* _What this task involves_: Whatever the data contains, copy all of it exactly.

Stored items
☆ ☆ ☆ ☆

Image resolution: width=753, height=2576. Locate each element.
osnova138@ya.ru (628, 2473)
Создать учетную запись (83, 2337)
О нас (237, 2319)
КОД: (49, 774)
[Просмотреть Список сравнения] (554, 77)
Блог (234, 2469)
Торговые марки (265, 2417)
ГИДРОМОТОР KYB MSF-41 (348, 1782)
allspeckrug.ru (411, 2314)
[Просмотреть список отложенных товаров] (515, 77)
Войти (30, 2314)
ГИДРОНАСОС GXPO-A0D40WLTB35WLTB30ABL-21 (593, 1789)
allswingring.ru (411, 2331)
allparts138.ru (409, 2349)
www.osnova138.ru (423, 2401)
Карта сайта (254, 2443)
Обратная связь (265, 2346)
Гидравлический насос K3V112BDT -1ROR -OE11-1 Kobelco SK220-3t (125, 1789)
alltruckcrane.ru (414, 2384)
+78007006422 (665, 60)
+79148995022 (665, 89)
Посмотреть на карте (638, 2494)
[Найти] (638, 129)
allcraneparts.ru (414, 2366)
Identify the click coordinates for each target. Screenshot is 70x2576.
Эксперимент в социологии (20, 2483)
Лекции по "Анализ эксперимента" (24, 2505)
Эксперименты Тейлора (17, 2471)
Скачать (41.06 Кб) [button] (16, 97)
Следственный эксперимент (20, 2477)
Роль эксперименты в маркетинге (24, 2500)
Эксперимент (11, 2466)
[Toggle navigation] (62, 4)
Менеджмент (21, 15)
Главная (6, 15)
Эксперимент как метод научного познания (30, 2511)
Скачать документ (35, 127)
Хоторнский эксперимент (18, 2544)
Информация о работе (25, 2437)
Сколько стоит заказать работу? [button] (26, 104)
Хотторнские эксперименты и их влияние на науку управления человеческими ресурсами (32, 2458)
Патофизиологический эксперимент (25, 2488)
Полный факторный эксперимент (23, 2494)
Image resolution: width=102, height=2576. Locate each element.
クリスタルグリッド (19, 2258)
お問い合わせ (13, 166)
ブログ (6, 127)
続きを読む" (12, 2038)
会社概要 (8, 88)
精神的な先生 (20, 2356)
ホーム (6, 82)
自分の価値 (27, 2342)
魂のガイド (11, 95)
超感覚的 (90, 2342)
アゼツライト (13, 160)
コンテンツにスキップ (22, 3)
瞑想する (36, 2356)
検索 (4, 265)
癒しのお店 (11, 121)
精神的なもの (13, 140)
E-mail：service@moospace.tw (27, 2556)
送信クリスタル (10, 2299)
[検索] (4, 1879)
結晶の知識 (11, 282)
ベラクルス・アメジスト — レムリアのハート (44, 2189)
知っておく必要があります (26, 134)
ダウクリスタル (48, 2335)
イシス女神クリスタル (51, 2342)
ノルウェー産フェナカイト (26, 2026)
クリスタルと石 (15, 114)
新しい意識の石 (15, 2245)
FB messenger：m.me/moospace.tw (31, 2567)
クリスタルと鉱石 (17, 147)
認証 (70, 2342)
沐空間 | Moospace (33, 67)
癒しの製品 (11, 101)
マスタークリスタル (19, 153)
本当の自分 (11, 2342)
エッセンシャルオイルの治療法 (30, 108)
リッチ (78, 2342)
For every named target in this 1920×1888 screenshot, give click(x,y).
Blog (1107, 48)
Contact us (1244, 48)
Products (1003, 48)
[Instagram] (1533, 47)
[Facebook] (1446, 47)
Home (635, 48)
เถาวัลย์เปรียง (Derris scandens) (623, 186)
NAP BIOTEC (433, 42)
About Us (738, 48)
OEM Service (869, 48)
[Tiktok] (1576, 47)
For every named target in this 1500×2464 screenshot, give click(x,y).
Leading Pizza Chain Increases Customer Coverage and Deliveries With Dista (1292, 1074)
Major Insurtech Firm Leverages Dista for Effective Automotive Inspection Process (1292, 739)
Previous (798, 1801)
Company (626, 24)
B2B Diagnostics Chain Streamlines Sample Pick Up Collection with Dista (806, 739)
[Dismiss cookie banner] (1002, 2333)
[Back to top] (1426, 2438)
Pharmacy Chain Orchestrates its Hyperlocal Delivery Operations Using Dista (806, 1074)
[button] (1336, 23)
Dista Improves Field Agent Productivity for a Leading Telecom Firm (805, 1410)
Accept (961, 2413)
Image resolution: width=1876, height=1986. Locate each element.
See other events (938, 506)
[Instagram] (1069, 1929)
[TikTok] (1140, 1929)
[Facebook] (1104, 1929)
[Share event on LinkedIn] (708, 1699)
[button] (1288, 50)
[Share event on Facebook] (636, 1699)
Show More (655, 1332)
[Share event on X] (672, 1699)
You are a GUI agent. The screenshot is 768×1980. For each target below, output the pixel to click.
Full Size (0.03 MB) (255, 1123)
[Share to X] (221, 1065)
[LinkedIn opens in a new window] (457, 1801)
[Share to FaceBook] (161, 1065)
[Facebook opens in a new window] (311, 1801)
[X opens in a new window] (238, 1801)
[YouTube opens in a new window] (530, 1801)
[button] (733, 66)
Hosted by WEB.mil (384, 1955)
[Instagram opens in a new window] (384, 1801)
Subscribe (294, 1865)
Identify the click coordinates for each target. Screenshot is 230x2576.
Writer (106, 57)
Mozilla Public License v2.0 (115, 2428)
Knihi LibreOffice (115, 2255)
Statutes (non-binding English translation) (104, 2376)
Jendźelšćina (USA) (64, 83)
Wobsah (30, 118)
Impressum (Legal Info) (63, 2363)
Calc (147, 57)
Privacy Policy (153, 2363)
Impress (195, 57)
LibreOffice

☆ ☆ ☆ ☆

* _Written reply_:
Image resolution: width=753, height=2576. Locate each element.
osnova138@ya.ru (628, 2473)
Создать учетную запись (83, 2337)
О нас (237, 2319)
КОД: (49, 774)
[Просмотреть Список сравнения] (554, 77)
Блог (234, 2469)
Торговые марки (265, 2417)
ГИДРОМОТОР KYB MSF-41 (348, 1782)
allspeckrug.ru (411, 2314)
[Просмотреть список отложенных товаров] (515, 77)
Войти (30, 2314)
ГИДРОНАСОС GXPO-A0D40WLTB35WLTB30ABL-21 (593, 1789)
allswingring.ru (411, 2331)
allparts138.ru (409, 2349)
www.osnova138.ru (423, 2401)
Карта сайта (254, 2443)
Обратная связь (265, 2346)
Гидравлический насос K3V112BDT -1ROR -OE11-1 Kobelco SK220-3t (125, 1789)
alltruckcrane.ru (414, 2384)
+78007006422 (665, 60)
+79148995022 (665, 89)
Посмотреть на карте (638, 2494)
[Найти] (638, 129)
allcraneparts.ru (414, 2366)
Identify the click coordinates for each target. Screenshot is 70x2576.
Эксперимент в социологии (20, 2483)
Лекции по "Анализ эксперимента" (24, 2505)
Эксперименты Тейлора (17, 2471)
Скачать (41.06 Кб) [button] (16, 97)
Следственный эксперимент (20, 2477)
Роль эксперименты в маркетинге (24, 2500)
Эксперимент (11, 2466)
[Toggle navigation] (62, 4)
Менеджмент (21, 15)
Главная (6, 15)
Эксперимент как метод научного познания (30, 2511)
Скачать документ (35, 127)
Хоторнский эксперимент (18, 2544)
Информация о работе (25, 2437)
Сколько стоит заказать работу? [button] (26, 104)
Хотторнские эксперименты и их влияние на науку управления человеческими ресурсами (32, 2458)
Патофизиологический эксперимент (25, 2488)
Полный факторный эксперимент (23, 2494)
Image resolution: width=102, height=2576. Locate each element.
クリスタルグリッド (19, 2258)
お問い合わせ (13, 166)
ブログ (6, 127)
続きを読む" (12, 2038)
会社概要 (8, 88)
精神的な先生 (20, 2356)
ホーム (6, 82)
自分の価値 (27, 2342)
魂のガイド (11, 95)
超感覚的 (90, 2342)
アゼツライト (13, 160)
コンテンツにスキップ (22, 3)
瞑想する (36, 2356)
検索 (4, 265)
癒しのお店 (11, 121)
精神的なもの (13, 140)
E-mail：service@moospace.tw (27, 2556)
送信クリスタル (10, 2299)
[検索] (4, 1879)
結晶の知識 (11, 282)
ベラクルス・アメジスト — レムリアのハート (44, 2189)
知っておく必要があります (26, 134)
ダウクリスタル (48, 2335)
イシス女神クリスタル (51, 2342)
ノルウェー産フェナカイト (26, 2026)
クリスタルと石 (15, 114)
新しい意識の石 (15, 2245)
FB messenger：m.me/moospace.tw (31, 2567)
クリスタルと鉱石 (17, 147)
認証 (70, 2342)
沐空間 | Moospace (33, 67)
癒しの製品 (11, 101)
マスタークリスタル (19, 153)
本当の自分 (11, 2342)
エッセンシャルオイルの治療法 (30, 108)
リッチ (78, 2342)
For every named target in this 1920×1888 screenshot, give click(x,y).
Blog (1107, 48)
Contact us (1244, 48)
Products (1003, 48)
[Instagram] (1533, 47)
[Facebook] (1446, 47)
Home (635, 48)
เถาวัลย์เปรียง (Derris scandens) (623, 186)
NAP BIOTEC (433, 42)
About Us (738, 48)
OEM Service (869, 48)
[Tiktok] (1576, 47)
For every named target in this 1500×2464 screenshot, give click(x,y).
Leading Pizza Chain Increases Customer Coverage and Deliveries With Dista (1292, 1074)
Major Insurtech Firm Leverages Dista for Effective Automotive Inspection Process (1292, 739)
Previous (798, 1801)
Company (626, 24)
B2B Diagnostics Chain Streamlines Sample Pick Up Collection with Dista (806, 739)
[Dismiss cookie banner] (1002, 2333)
[Back to top] (1426, 2438)
Pharmacy Chain Orchestrates its Hyperlocal Delivery Operations Using Dista (806, 1074)
[button] (1336, 23)
Dista Improves Field Agent Productivity for a Leading Telecom Firm (805, 1410)
Accept (961, 2413)
Image resolution: width=1876, height=1986. Locate each element.
See other events (938, 506)
[Instagram] (1069, 1929)
[TikTok] (1140, 1929)
[Facebook] (1104, 1929)
[Share event on LinkedIn] (708, 1699)
[button] (1288, 50)
[Share event on Facebook] (636, 1699)
Show More (655, 1332)
[Share event on X] (672, 1699)
You are a GUI agent. The screenshot is 768×1980. For each target below, output the pixel to click.
Full Size (0.03 MB) (255, 1123)
[Share to X] (221, 1065)
[LinkedIn opens in a new window] (457, 1801)
[Share to FaceBook] (161, 1065)
[Facebook opens in a new window] (311, 1801)
[X opens in a new window] (238, 1801)
[YouTube opens in a new window] (530, 1801)
[button] (733, 66)
Hosted by WEB.mil (384, 1955)
[Instagram opens in a new window] (384, 1801)
Subscribe (294, 1865)
Identify the click coordinates for each target. Screenshot is 230x2576.
Writer (106, 57)
Mozilla Public License v2.0 (115, 2428)
Knihi LibreOffice (115, 2255)
Statutes (non-binding English translation) (104, 2376)
Jendźelšćina (USA) (64, 83)
Wobsah (30, 118)
Impressum (Legal Info) (63, 2363)
Calc (147, 57)
Privacy Policy (153, 2363)
Impress (195, 57)
LibreOffice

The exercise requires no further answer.